Coexistence behavior of the CuPtB-type and the CuAu–I-type ordered structures in highly strained CdxZn1−xTe/GaAs heterostructures

Abstract

Ordered structures in highly strained CdxZn1−xTe/GaAs heterostructures epitaxial layers grown on (001)GaAs substrates were investigated by using selected area electron diffraction pattern (SADP) and cross-sectional high-resolution transmission electron microscopy (HRTEM) measurements. The SADP results showed two sets of (1/2 1/2 1/2) superstructure reflections with symmetrical intensities along the [110] axis, and the corresponding HRTEM images indicated a doublet periodicity in the contrast of the {111} lattice planes.
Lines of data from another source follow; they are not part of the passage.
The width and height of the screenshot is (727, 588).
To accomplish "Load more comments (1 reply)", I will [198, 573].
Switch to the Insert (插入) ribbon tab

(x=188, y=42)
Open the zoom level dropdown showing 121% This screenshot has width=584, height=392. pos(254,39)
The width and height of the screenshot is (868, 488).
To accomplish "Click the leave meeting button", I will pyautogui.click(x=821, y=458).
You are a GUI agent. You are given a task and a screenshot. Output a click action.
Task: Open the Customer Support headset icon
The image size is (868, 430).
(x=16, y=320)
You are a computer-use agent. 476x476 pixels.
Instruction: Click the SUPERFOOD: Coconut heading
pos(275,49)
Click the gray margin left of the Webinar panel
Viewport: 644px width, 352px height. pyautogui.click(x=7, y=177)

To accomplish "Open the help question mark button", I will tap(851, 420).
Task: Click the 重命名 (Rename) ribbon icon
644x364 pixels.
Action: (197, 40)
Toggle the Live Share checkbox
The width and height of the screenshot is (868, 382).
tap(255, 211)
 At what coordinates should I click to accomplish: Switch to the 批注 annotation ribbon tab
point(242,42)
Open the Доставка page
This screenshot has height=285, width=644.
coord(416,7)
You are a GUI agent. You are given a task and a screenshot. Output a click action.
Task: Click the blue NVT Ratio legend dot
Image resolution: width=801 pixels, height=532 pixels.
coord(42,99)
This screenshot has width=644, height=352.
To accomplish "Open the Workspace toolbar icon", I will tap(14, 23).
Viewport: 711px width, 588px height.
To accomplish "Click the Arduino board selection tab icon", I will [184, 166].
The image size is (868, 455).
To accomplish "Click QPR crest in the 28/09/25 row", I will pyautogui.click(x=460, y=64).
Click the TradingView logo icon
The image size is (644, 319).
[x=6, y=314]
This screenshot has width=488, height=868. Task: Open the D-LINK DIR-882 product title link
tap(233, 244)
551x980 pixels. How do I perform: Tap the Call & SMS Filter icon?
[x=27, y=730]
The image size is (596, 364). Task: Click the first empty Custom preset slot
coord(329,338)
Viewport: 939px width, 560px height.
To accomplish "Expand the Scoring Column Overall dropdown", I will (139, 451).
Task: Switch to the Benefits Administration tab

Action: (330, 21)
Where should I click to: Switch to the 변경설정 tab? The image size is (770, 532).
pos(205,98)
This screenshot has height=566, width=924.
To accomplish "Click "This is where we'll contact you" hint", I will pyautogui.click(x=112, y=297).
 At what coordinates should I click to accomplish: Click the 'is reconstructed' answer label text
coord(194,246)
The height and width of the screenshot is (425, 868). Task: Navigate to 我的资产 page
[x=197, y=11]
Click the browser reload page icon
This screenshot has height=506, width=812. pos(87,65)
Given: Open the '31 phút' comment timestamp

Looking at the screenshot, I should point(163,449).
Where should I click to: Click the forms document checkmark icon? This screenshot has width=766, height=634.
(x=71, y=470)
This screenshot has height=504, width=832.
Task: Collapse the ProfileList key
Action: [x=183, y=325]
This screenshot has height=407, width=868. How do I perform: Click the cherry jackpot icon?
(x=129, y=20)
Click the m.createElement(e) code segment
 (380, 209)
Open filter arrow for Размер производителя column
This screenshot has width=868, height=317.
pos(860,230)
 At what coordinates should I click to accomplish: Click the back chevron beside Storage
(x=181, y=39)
Two structures, one corresponding to the CuPtB-type ordering for each direction of the doublet periodicity on the {111} lattice planes along the [110] axis and the other corresponding to superstructure spots related to the CuAu–I type ordering were observed in the SADP. The doublet periodicity of 200 lattice fringes, associated with the CuAu–I-type ordered structure was also observed in the HRTEM image, and many antiphase boundaries were observed in ordered regions. The formation of the two ordered structures in the CdxZn1−xTe epilayers might originate from the minimization of the relaxation energy due to the high strain effect resulting from the large lattice mismatch between the CdxZn1−xTe epilayer and the GaAs substrate. These results provide important information on the microstructural properties for improving the efficiencies of CdxZn1−xTe-based optoelectronic devices operating in the blue-green spectral region.